Acabamos de ver que Kepler publicó sus ideas en 1609, es decir, un año antes de que Galileo publicara su Sidereus Nuncius, en el cual hablaba de los resultados que había obtenido dirigiendo al espacio su cannocchiale, una especie de catalejo, precursor del telescopio. Dicho sea de paso: realmente fue Kepler, y no Galileo, el verdadero responsable del telescopio astronómico. En su obra Dioptrice, de 1611, sugiere toda una serie de reformas en el diseño del aparato que usó Galileo, que son las que han dado lugar a lo que hoy llamamos telescopio astronómico.

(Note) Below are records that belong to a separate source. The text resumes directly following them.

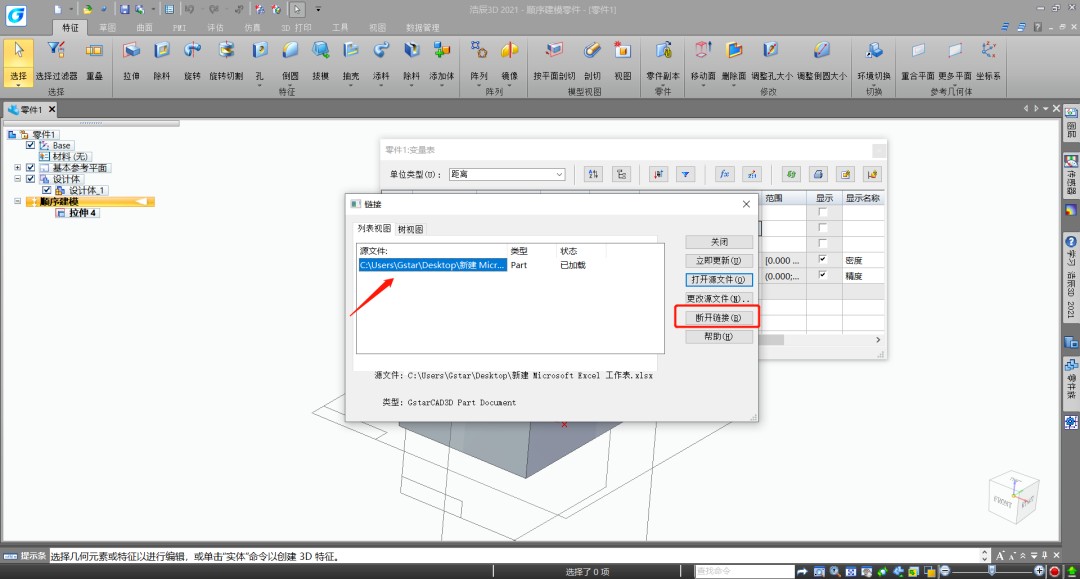Select the source file path row in list
Screen dimensions: 1080x579
(x=433, y=265)
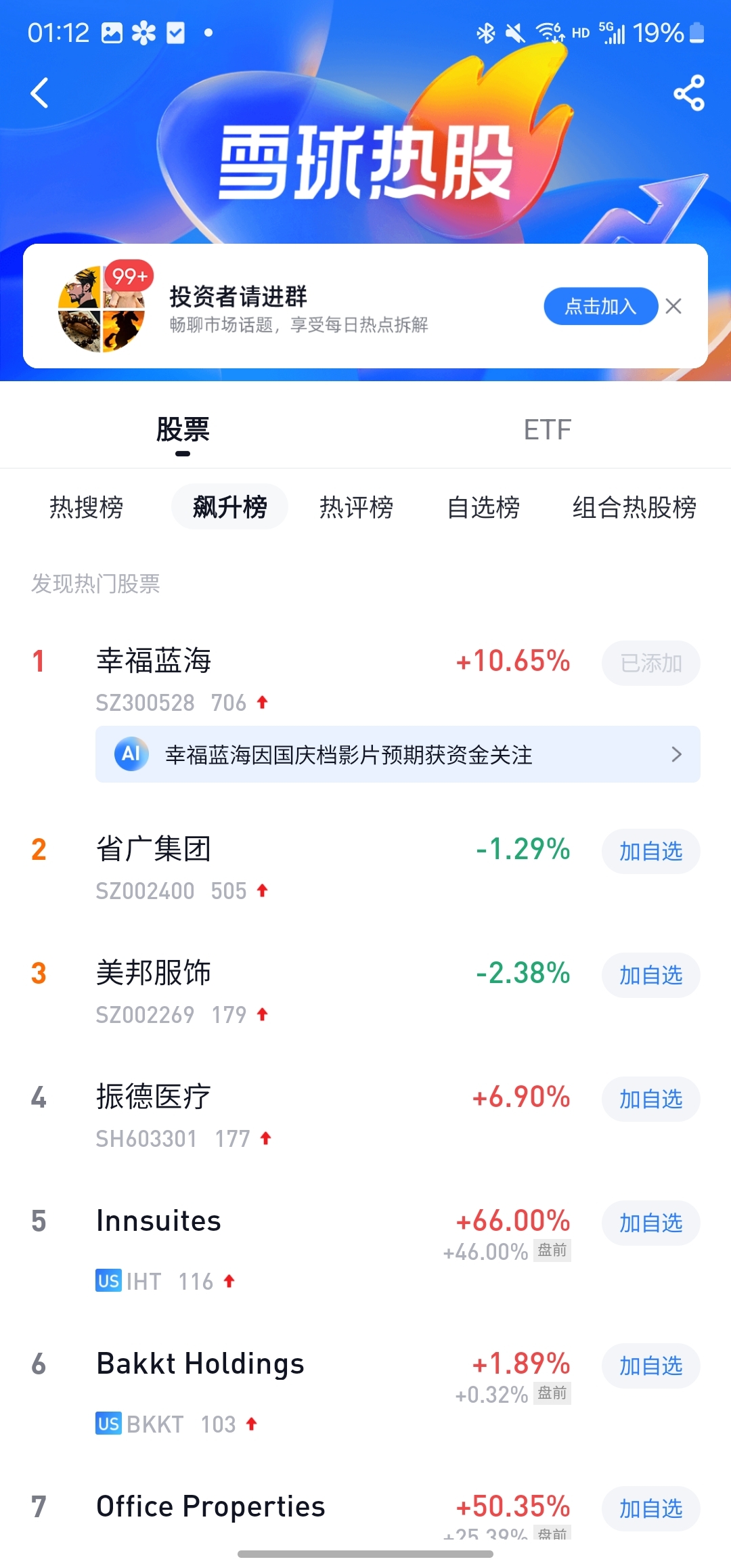The width and height of the screenshot is (731, 1568).
Task: Toggle 加自选 for 省广集团
Action: click(651, 851)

Pero a lo que íbamos. Kepler había mandado a Galileo –entonces profesor en la universidad de Padua– su primera obra, Mysterium Cosmographicum, donde se mostraba convencido defensor del sistema Copernicano. Sabemos que Galileo contestó a Kepler con una carta, haciéndole saber que él también defendía el sistema heliocéntrico, pero que no encontraba la forma de demostrarlo. Kepler se entusiasmó al encontrar un posible aliado y le propuso trabajar juntos para demostrar la validez de esa idea. Pero, desgraciadamente, Galileo no quiso ofrecerse a esa colaboración y prefirió hacer la guerra por su cuenta. Es muy llamativo comprobar que Galileo nunca quiso aceptar las leyes de Kepler, a pesar de lo claras que resultaban. Y de verdad fue una lástima porque, si Galileo hubiera tenido un poco más de ojo –y un poco menos de soberbia–, no habría tenido los problemas que tuvo para demostrar que la idea de Copérnico era correcta. Pero eso ya lo veremos en otra entrada, espero.

*   *   *

Como hemos visto, Kepler, al igual que muchos otros científicos de esa época, estaba convencido de que en el comportamiento de los seres naturales tenían que existir una serie de reglas y que esas reglas –las leyes de la naturaleza– respondían al querer de Dios y, por tanto, tenían que ser racionales. Surge así el convencimiento de que los seres naturales no se comportan de forma caprichosa, sino que siguen unas leyes que pueden ser conocidas y estudiadas. Y esta es, sin duda, la verdadera revolución científica. Es a raíz de esa visión de la naturaleza que los científicos no se limitaban ya a estudiar sin más el comportamiento de la naturaleza, sino que empiezan a buscar las leyes que lo rigen. Leyes que, como decimos, se nos muestran racionales, estables y, lo que es más importante, comprensibles.

En una de sus cartas, Kepler escribe: «Esas leyes [de la naturaleza] están al alcance de la mente humana; al crearnos según su propia imagen, Dios quería que las reconociéramos, para que así pudiéramos compartir sus propios pensamientos». Ese convencimiento de que la naturaleza es inteligible –es decir, que puede ser entendida por la mente humana– fue la verdadera causa del gran avance que la ciencia experimentó en la época moderna y contemporánea. Por eso, como decíamos al principio,  Kepler es, sin duda, uno de los padres de la ciencia actual.